- PROBLEM TO SOLVE
Using the data below, copy each line that includes the word "computer".
..........
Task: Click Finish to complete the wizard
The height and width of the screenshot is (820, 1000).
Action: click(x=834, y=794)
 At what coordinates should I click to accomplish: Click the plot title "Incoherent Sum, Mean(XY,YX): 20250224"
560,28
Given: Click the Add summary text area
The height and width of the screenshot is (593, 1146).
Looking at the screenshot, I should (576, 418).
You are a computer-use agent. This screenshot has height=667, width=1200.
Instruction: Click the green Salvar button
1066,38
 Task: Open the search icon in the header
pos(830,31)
..........
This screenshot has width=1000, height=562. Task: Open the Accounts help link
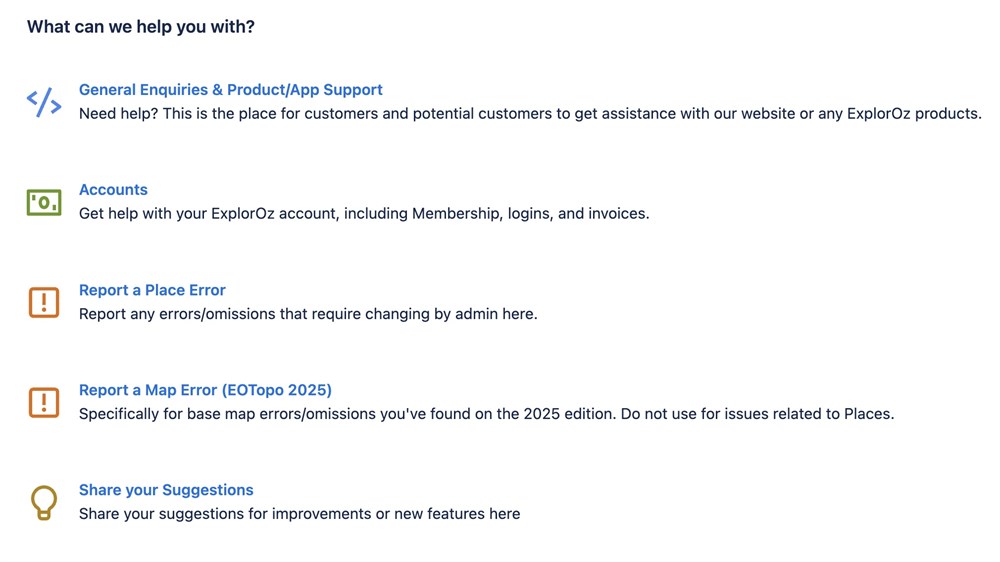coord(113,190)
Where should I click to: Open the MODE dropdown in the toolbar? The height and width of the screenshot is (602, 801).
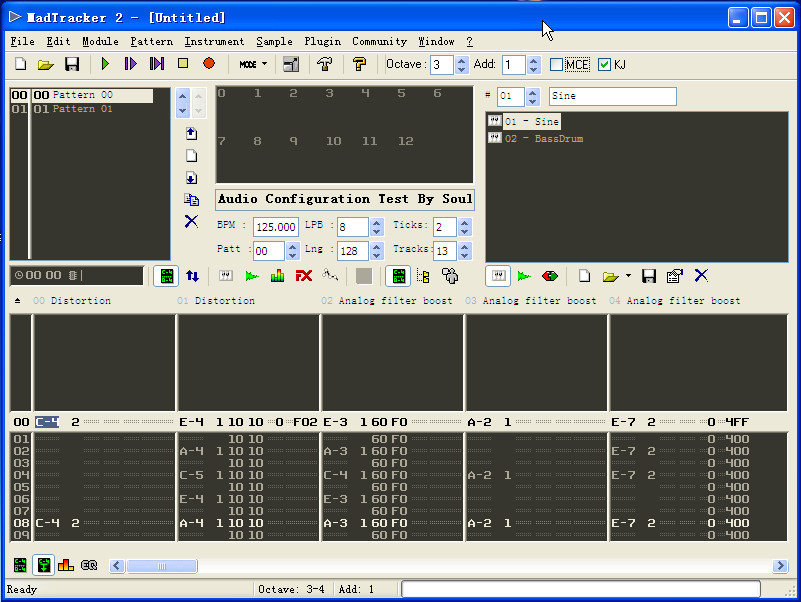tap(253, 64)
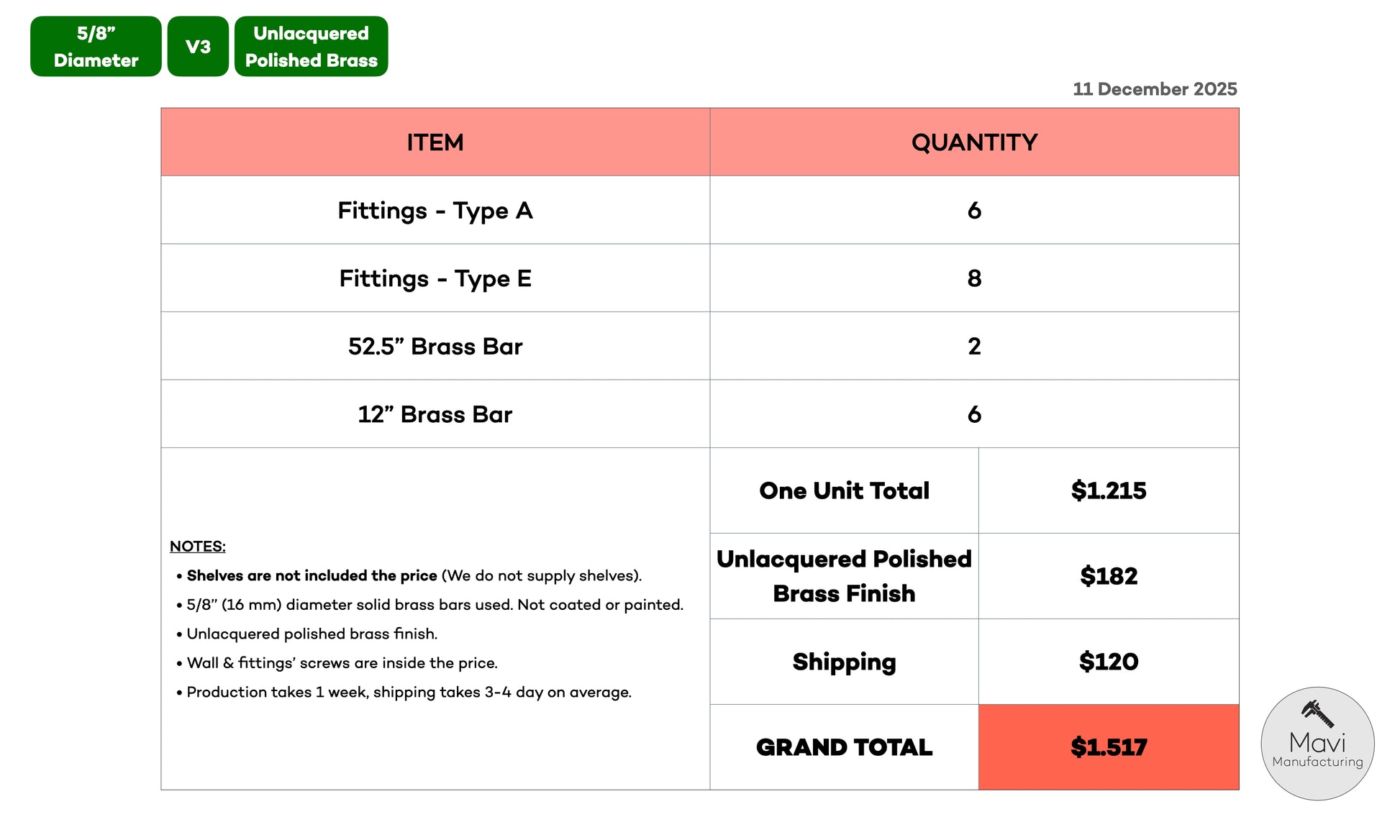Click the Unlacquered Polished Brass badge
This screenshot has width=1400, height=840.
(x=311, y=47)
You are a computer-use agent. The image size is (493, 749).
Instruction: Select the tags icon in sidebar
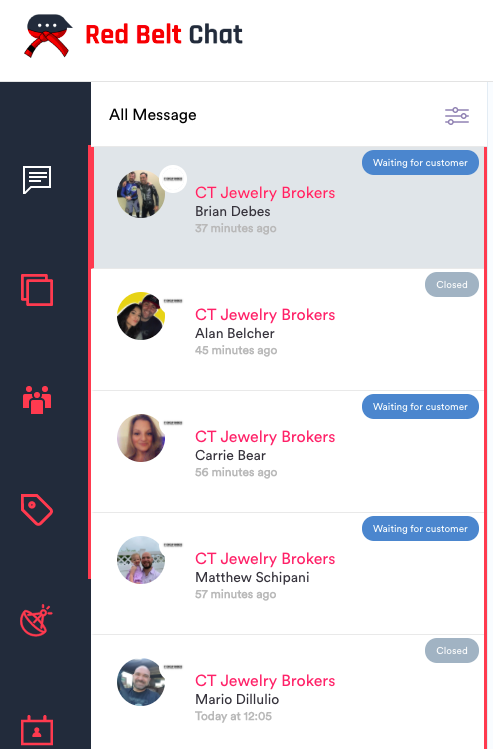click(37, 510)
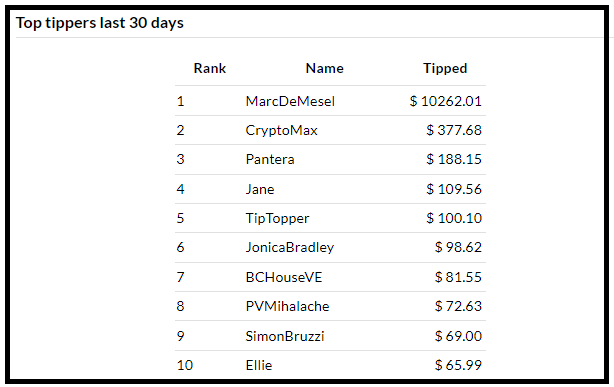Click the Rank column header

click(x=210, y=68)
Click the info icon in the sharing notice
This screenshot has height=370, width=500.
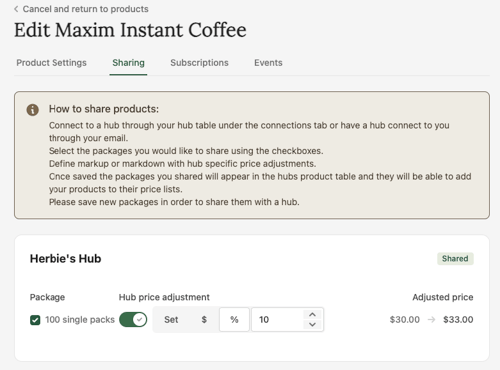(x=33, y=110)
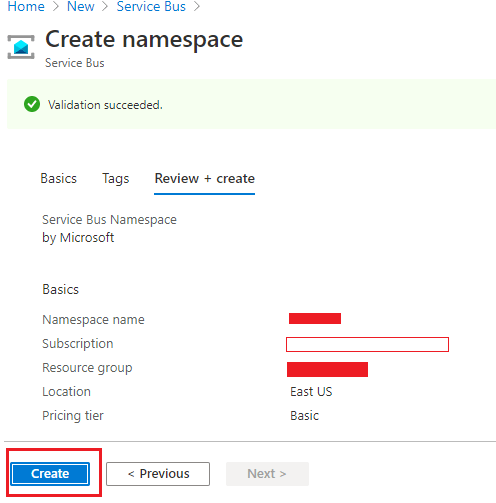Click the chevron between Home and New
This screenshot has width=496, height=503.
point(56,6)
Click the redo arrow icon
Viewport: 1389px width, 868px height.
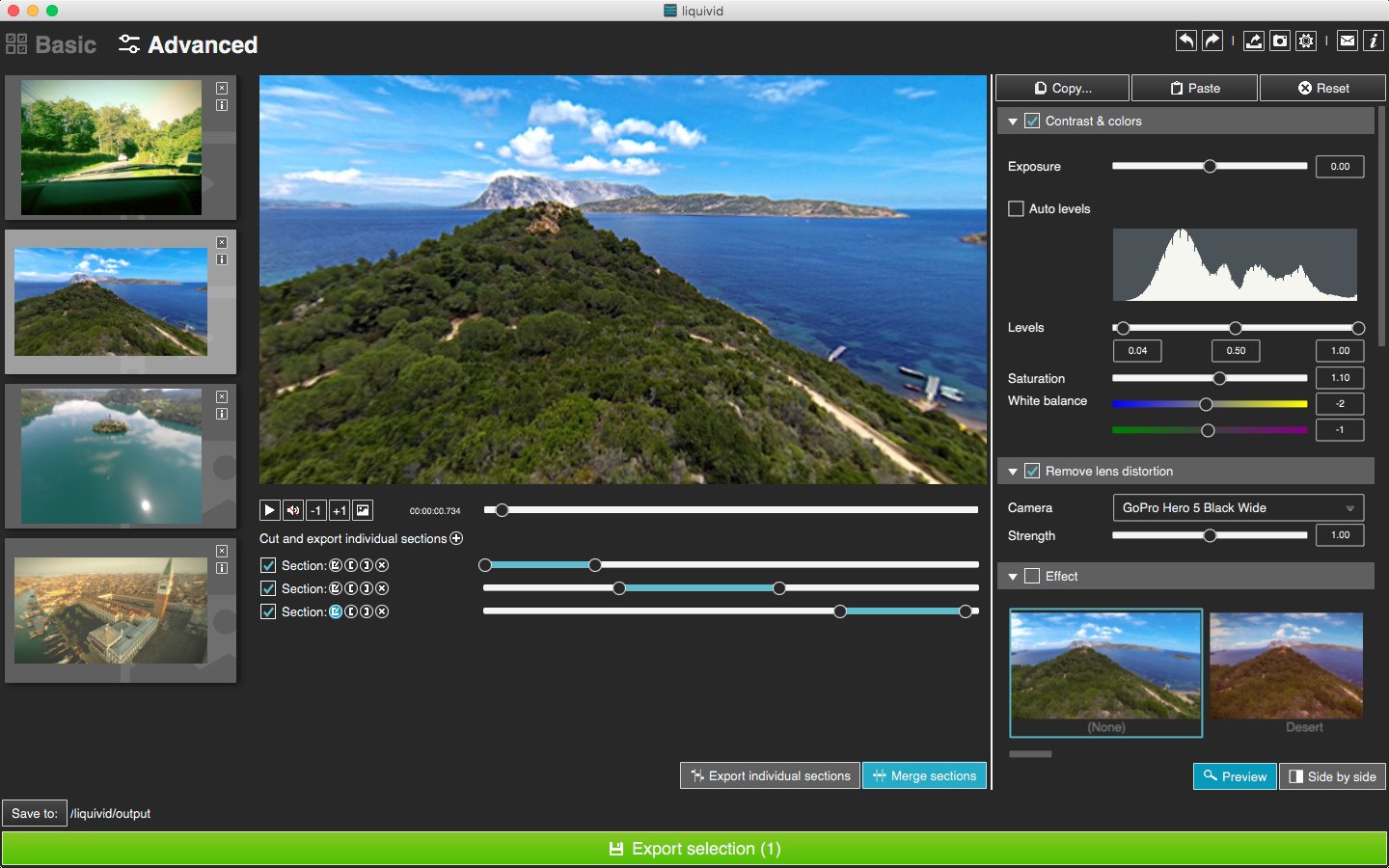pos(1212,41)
..........
- EXPECTED OUTPUT
You are a computer-use agent. This screenshot has height=667, width=1200.
You are a computer-use agent. The image size is (493, 749).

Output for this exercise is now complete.